Braving the karaoke bars of Japan was the first step in Lachie Hart’s career as a beef exporter. Sent by his father to learn the family business, the then 18 year old Lachie quickly developed important relationships with his customers. ‘I’d just finished school and he said this is going to be your industry, your market, your company, you need to go and meet some Japanese’, Lachie says.
Lachie is now Managing Director and Chief Executive Officer of Darling Downs-based Kirwee Lot Feeders, the company his parents founded in 1973. In that year, Lachie’s father, a director of a meat company, travelled to Japan to learn about international markets. He saw the huge potential and started exporting premium beef to Japan. Now, the family-owned company is selling its products in Japan and 17 other countries around the world.
Australia’s clean, green image for quality produce helps Lachie tap into the rapidly expanding Asian middle class market. ‘What we produce here is so strongly supported by brand Australia…It’s not just beef, it’s dairy. It’s all sorts of products that we produce in Australia. That clean and green image is a very strong factor that we promote’, he says.
If you just look at the megatrends that are occurring around the world, the increase in population particularly on our doorstep, in Southeast Asia, in North Asia...There is going to be an enormous demand for food…
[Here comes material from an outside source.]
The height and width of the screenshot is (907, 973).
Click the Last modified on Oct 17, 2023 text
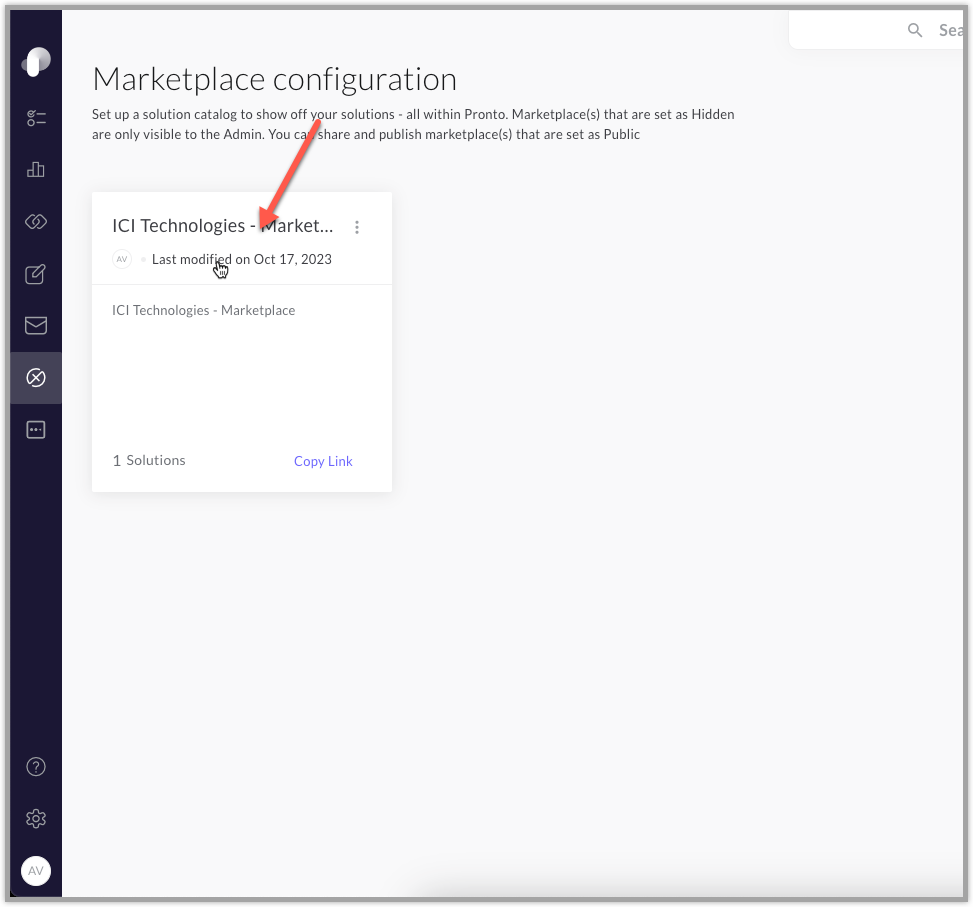[242, 259]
‘It's a really exciting time to be part of the agricultural industry’, Lachie says. ‘If you just look at the megatrends that are occurring around the world, the increase in population particularly on our doorstep, in Southeast Asia, in North Asia. You've seen the increase in the net wealth of those economies as well. There is going to be an enormous demand for food and certainly a strong demand for protein as well’, he says.
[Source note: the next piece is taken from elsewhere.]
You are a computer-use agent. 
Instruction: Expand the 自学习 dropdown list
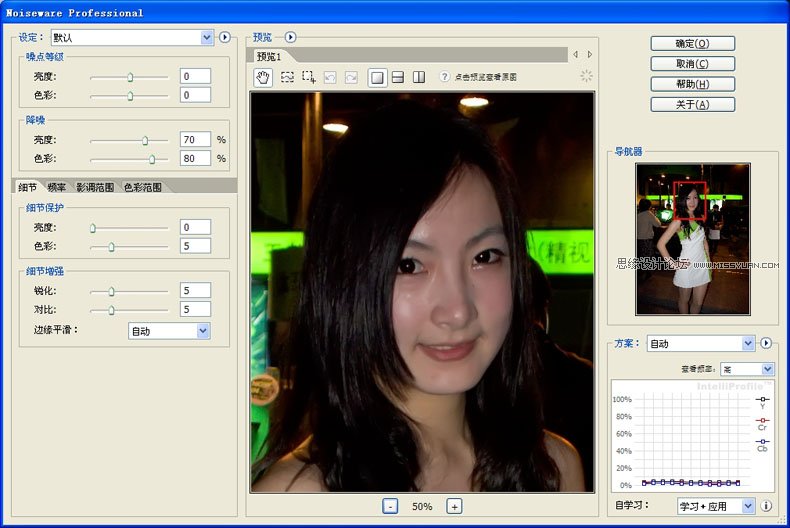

He says that free trade agreements, including the Japan – Australia Economic Partnership Agreement, have created terrific opportunities for Australian beef exporters. They have ‘…enabled us to establish the markets, the relationships in those markets, but then more importantly to compete against other nations from around the world into that particular market’, Lachie says. In 2016 alone, Lachie’s company saw a 34 per cent increase in their volume of sales to the Japanese market.
Lachie describes how communities are being developed and re-developed because of the growth in the agricultural sector in Australia. ‘If you just drive through Toowoomba you just see this massive growth and expansion, and it's all because of the agricultural communities and the industries that it's supporting.'
After all these years, Lachie is thankful to his father for urging him to travel to Japan. ‘He was probably one of the best teachers when it came to educating me about how to do business with people across our shores…He said ‘don't make the same mistake I did. Go to Japan, learn the language, that way you'll get to understand them a lot better’, and that's what I did’, Lachie says.